A frugal machine-intelligent paper sensor for quantification of glucose through standalone desktop application: A computational and experimental approach

Abstract

A paper-based electrochemical sensor utilizing MoS2 as sensing material is developed to quantitatively estimate glucose in a complex extracellular fluid matrix. The contribution of MoS2 as sensing material is substantiated in the context of density functional theory formalism. The molecular modelling of MoS2 and glucose interaction is elucidated through the theoretical estimation of non-covalent interactions and charge density difference plots. The charge transfer phenomenon during the oxidation of glucose molecule in electrochemical experiments is verified through electronic band structure analysis and frontier orbital theory.

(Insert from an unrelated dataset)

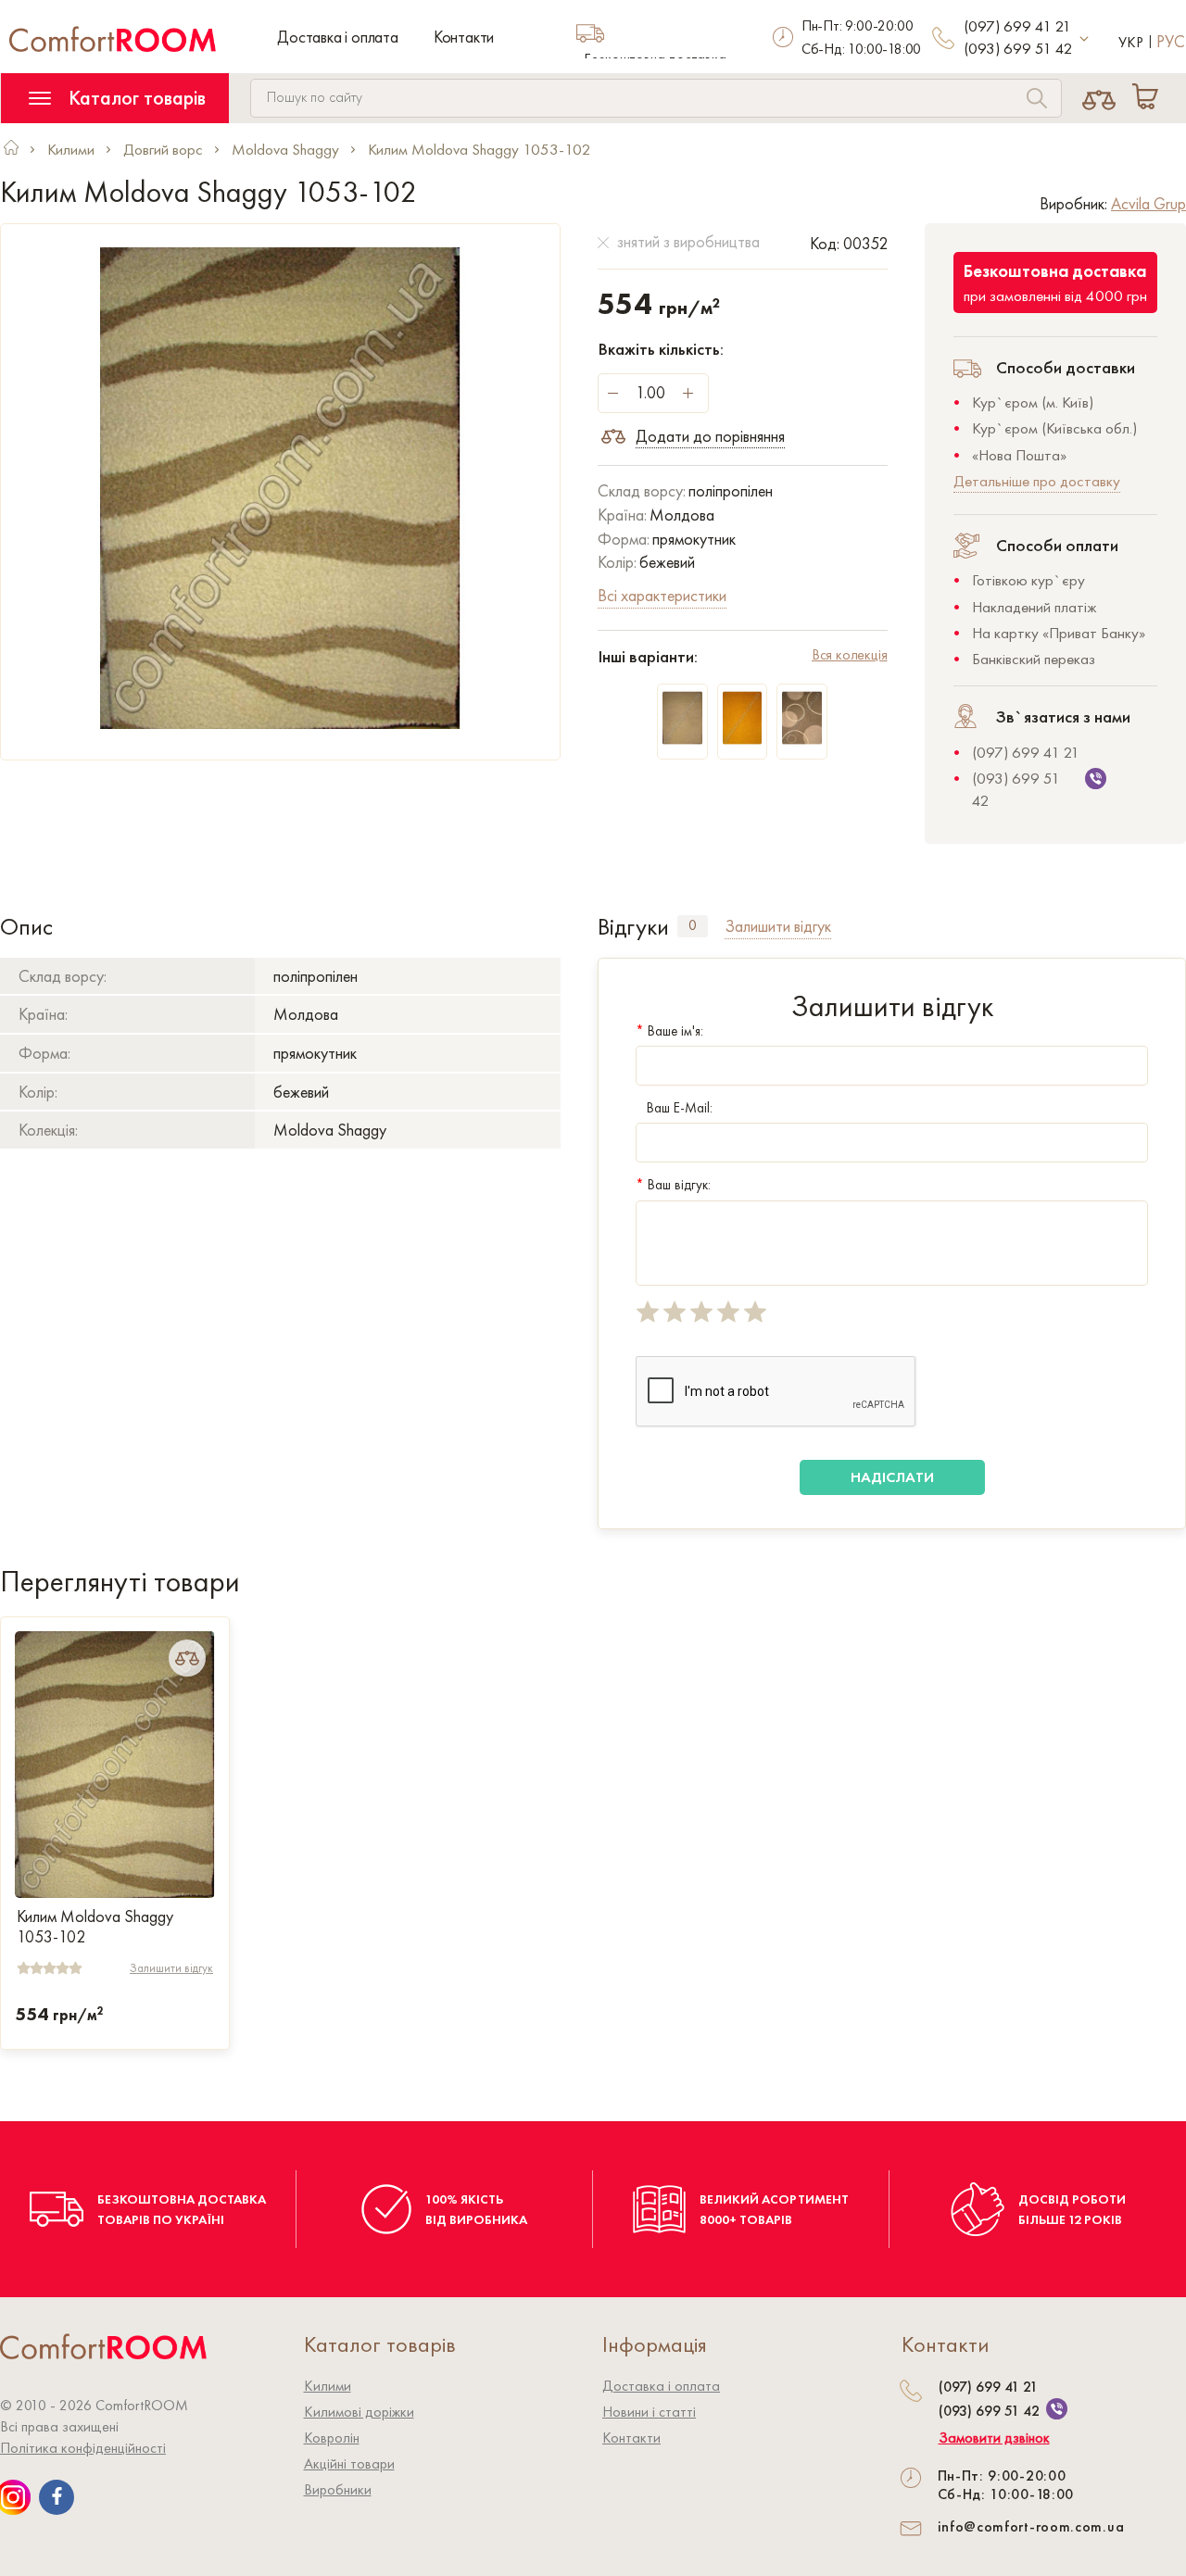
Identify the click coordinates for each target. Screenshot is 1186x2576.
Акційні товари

The electrochemical responses indicate that the sensor exhibits an average accuracy of nearly 96%, with a quantification limit of 100 nM. Furthermore, the chronoamperometric measurements highlight the superior sensitivity of the device in presence of various perturbing molecules. The obtained DPV responses were integrated with a robust machine learning-driven standalone app GluQuantify. This app precisely predicts the glucose concentrations in serum samples. The utilization of GluQuantify substantially elevates the overall accuracy of the sensing platform to 99% and automates the detection process. The application also enhances the resolution of the sensor to 0.01 µM, which mitigates the sensor resolution-related issues in manual estimation.